> Quoted passage
* START *
The Plague – ‘Synecdoche, Oran’

 

University of Cape Town – ELL1016S

Warren Rourke/Hedley Twidle

13 September 2014

‘Synecdoche, Oran’:
The engaging absurdities of every kind of Sickness, as seen through the eyes of Albert Camus

Provided Quote:
“The Plague may be read in three different ways. It is at the same time a tale about an epidemic; a symbol of Nazi occupation (and incidentally the prefiguration of any totalitarian regime, no matter where), and thirdly, the concrete illustration of a metaphysical problem, that of evil.”
– Camus in his Notebooks

So, apparently, there is no need for us to commit the Intentional Fallacy in our reading of Camus’ La Peste (or The Plague); the author has already beaten us to it. If not ostensibly a purely philosophical writer, Camus at least did not seem to ever allow his novels to carry the same ambiguities of ethical interpretation that colour the work of such famed contemporaries as Andre Malraux, Marguerite Duras or even Jean-Paul Sartre. It’s hard to avoid what the particular plague in question ‘really means’ as we sift through the text itself. We are obliged to read it, as Camus did, as an allegory for existential humanism’s stand in the face of every form of absurd ‘terror’ in the mid- twentieth century. In fact, it is only its pedantically precise placing in the context of the Algerian 1940’s that prevents the text from straying into the domain of modern Fable. As such, we should indeed take Camus at his words and thus attempt to explicate his own three readings in their direct applicability to the text, though with one nuanced follow-up commentary to illuminate their inherent links. So, this essay’s task will be to systematically construct that analysis in a manner to match the gradual unfolding of Camus’ own ‘chronicle’: starting from a surface-study of the epidemic’s pure portrayal, moving through the political subtext that animates the town’s particular group of ‘resistance fighters’ and finally addressing the dialectical concerns that populate most of the novel’s dialogue with regards to its modern solution to the age-old Problem of Evil. Our overarching qualification will be that a fourth reading here is also possible: that is, a compressed understanding of all the first three in a single allegorical flourish that ‘short-circuits’ the universal and the particular and once again attempts to build the hopeful bridge from Fiction to Philosophy.
* END *
> Element and text position data
* START *
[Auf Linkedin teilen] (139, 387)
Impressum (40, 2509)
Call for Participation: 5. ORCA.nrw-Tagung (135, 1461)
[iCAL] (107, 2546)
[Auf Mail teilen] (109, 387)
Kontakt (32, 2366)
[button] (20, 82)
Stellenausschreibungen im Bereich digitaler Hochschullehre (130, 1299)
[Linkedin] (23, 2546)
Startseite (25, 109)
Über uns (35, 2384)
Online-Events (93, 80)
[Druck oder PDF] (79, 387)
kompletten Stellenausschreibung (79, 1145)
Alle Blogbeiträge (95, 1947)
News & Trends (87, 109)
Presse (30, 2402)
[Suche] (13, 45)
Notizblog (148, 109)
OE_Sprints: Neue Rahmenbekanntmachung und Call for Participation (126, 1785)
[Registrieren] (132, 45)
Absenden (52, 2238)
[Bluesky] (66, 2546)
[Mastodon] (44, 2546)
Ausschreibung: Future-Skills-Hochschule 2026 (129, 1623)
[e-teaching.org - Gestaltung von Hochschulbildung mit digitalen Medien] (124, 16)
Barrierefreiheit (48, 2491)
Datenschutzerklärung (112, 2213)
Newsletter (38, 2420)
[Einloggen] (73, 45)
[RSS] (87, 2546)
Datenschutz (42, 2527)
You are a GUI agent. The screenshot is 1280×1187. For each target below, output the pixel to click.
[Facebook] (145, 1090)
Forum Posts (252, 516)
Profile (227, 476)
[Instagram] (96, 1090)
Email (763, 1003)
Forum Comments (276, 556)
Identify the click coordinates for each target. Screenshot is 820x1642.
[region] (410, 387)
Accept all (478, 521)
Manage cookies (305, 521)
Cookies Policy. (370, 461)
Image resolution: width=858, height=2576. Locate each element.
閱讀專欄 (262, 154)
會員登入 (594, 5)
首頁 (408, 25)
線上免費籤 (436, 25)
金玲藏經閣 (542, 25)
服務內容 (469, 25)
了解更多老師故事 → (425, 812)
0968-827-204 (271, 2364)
* END *
> Directions
In the essay on The Plague, what three ways of reading the novel does the quote from Camus's Notebooks give?

> Completed exercise
It can be read as a tale about an epidemic, as a symbol of Nazi occupation, and as a concrete illustration of the metaphysical problem of evil.